A selection of health policy stories from California, New York, Connecticut, Georgia, Indiana and North Carolina.
Los Angeles Times: Hospitals And Union Make Deal To Avoid Ballot Measure Fight
California hospitals have reached a deal with the state's largest health care union to avoid an expensive and potentially nasty ballot measure fight this fall that would have cast a harsh spotlight on high medical costs and executive salaries. As part of Tuesday's agreement, the Service Employees International Union-United Healthcare Workers West dropped proposed ballot initiatives to limit hospital charges and cap what nonprofit hospitals pay their executives (Terhune, 5/6).
The Wall Street Journal: SEIU, California Hospitals Will Create $100 Million State Medicaid Fund
The nation's biggest health care union and the California hospital industry said Tuesday they had reached a multiyear deal to create a $100 million fund to improve a state-run Medicaid system they say falls short on hospital reimbursements. But after months of public threats and private talks, the Service Employees International Union didn't appear to win one of its biggest demands: access to tens of thousands of hospital workers for an organizing drive (Trottman and Maher, 5/6).
The Associated Press: Federal Audit Faults NY Medicaid Claim Rate
Federal auditors say New York should repay $60.8 million in Medicaid reimbursement for unallowable costs for room and board for taking care of developmentally disabled people (5/7).
The Hill: Issa Demands NY Return Medicaid Payments
The chairman of the House Oversight Committee is demanding the federal government recoup $61 million in fraudulent Medicaid payments made to the state of New York. A Health and Human Services (HHS) report Tuesday concludes New York was wrongfully reimbursed for room-and-board costs at state-run facilities by the Centers for Medicaid and Medicare Services between 2009 and 2011 (Al-Faruque, 5/6).
USA Today: Dental Therapists Aim To Fill In Oral Health Shortfalls
A few states are trying to alleviate their oral health care shortages by allowing the licensing of dental therapists -- a fairly new class of dental care providers, essentially dentistry's version of physicians' assistants. They face strong resistance from dentists (McElhaney, 5/6).
The CT Mirror: End-Of-Life Care Proposal Wins Final Passage
The House of Representatives has given final passage to a proposal aimed at creating a formal process for people with terminal illnesses to discuss their end-of-life care options with a health care provider and document their choices in a medical order. The measure, which passed the House and Senate unanimously, now heads to Gov. Dannel P. Malloy, who has said he supports it. The bill would allow the state Department of Public Health to create a pilot program for “medical orders for life-sustaining treatment,” or MOLST. The program would include training for health care providers on discussing options with patients, who could then document their choices in a form that would direct medical personnel on how to respond (Becker, 5/6).
The CT Mirror: Time Running Short On For-Profit Hospital Proposal. What Then?
Time is running out for legislators to act on one of the most complex and controversial issues they’ve faced this session: whether to craft a new regulatory and statutory framework for nonprofit hospitals to convert to for-profits. And with hospitals in Waterbury, Bristol, Manchester and Vernon poised to become for-profit, the possibility of no legislative action raises a question with no clear answer: What then? Tenet Healthcare, the for-profit company poised to acquire the four hospitals, says it can complete the conversions without legislation. But Attorney General George Jepsen said it’s not certain that the company’s plans would pass legal scrutiny under current law (Becker, 5/6).

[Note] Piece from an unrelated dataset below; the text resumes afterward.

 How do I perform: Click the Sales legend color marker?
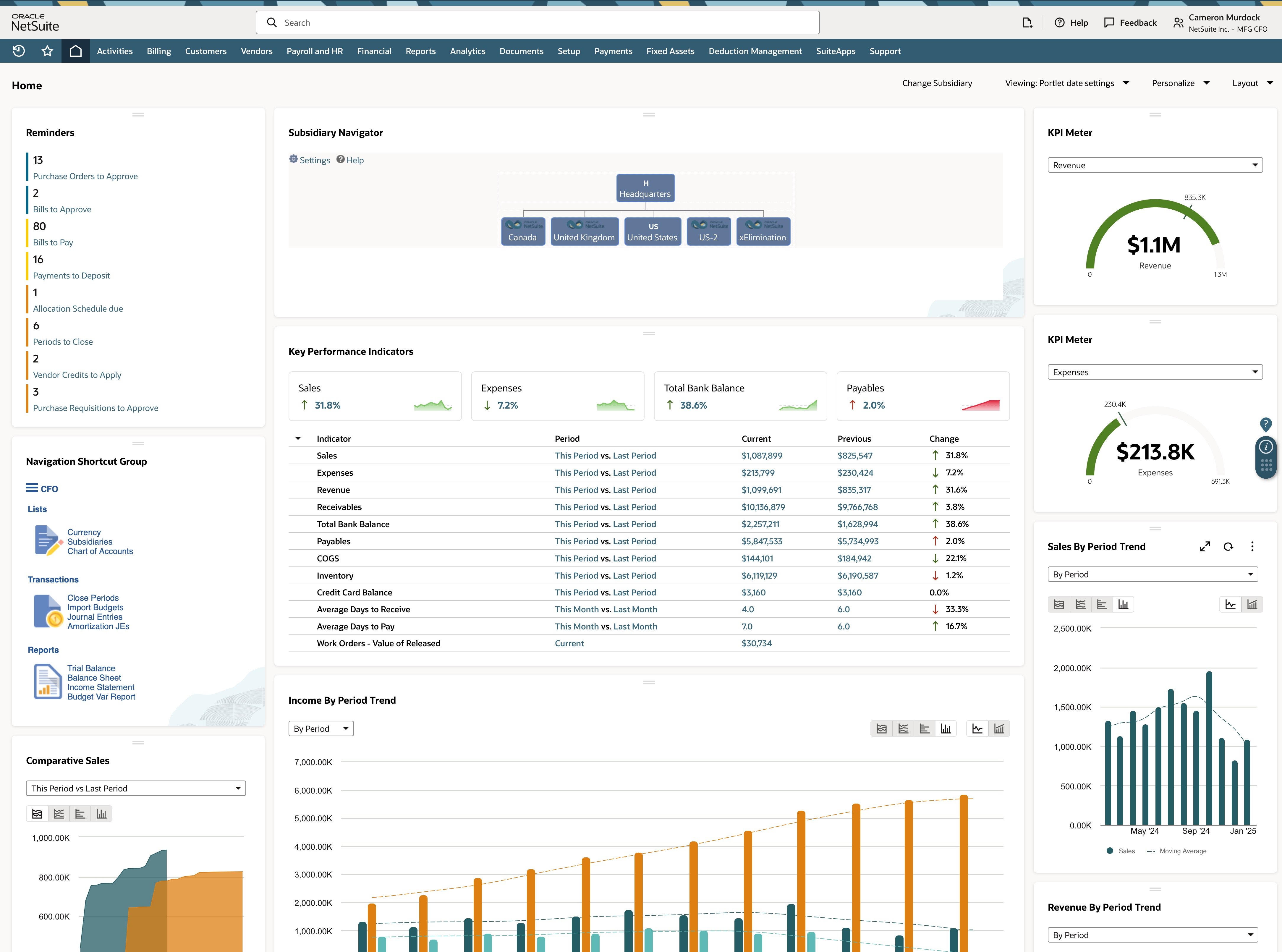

Georgia Health News: Hepatitis C: The High Cost Of A Cure
Probably the biggest ethical dilemma now confronting the health care world involves two expensive new drugs to treat hepatitis C. The issue boils down to a tradeoff between efficacy and cost. … Some patients face even longer treatment periods – and higher costs. Georgia Medicaid covers the drugs, though with some restrictions, for its 1.6 million beneficiaries. In March, Georgia’s Drug Utilization Review Board recommended that Medicaid add Sovaldi and Olysio as “non-preferred,” and needing a state approval in each case (Miller, 5/6).

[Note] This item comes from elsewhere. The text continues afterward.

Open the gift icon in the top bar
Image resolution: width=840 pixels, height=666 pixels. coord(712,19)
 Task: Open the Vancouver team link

The Associated Press: Indiana Medicaid Stops Funding Some Early Births
Indiana's Medicaid program no longer will pay for early, elective childbirths beginning July 1 as part of the state's effort to reduce its infant mortality rate, the Family and Social Services Administration announced Monday.The state-federal health care program for needy families no longer will pay a hospital or physician for the delivery of a child prior to 39 weeks gestation unless it is medically indicated or occurs naturally, the agency announced in conjunction with the Indiana State Department of Health (5/6).

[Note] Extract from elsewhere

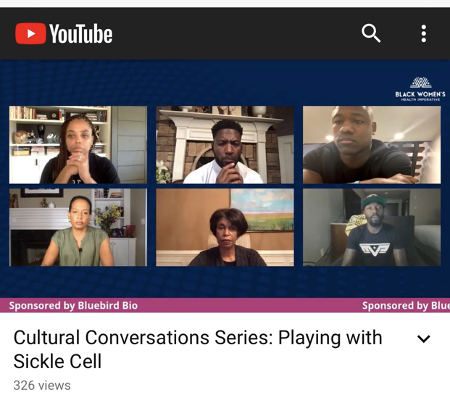Click the Black Women's Health Imperative logo

click(x=420, y=89)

The Associated Press: More Turnover At DHHS As Medicaid Official Resigns
The turnover continues at the North Carolina agency responsible for running the Medicaid health insurance program for poor children, older adults and the disabled. A state Department of Health and Human Services spokesman said Tuesday that Medicaid chief financial officer Keith Brennan resigned Tuesday. DHHS spokesman Kevin Howell offered no other explanation about Brennan's departure (5/6).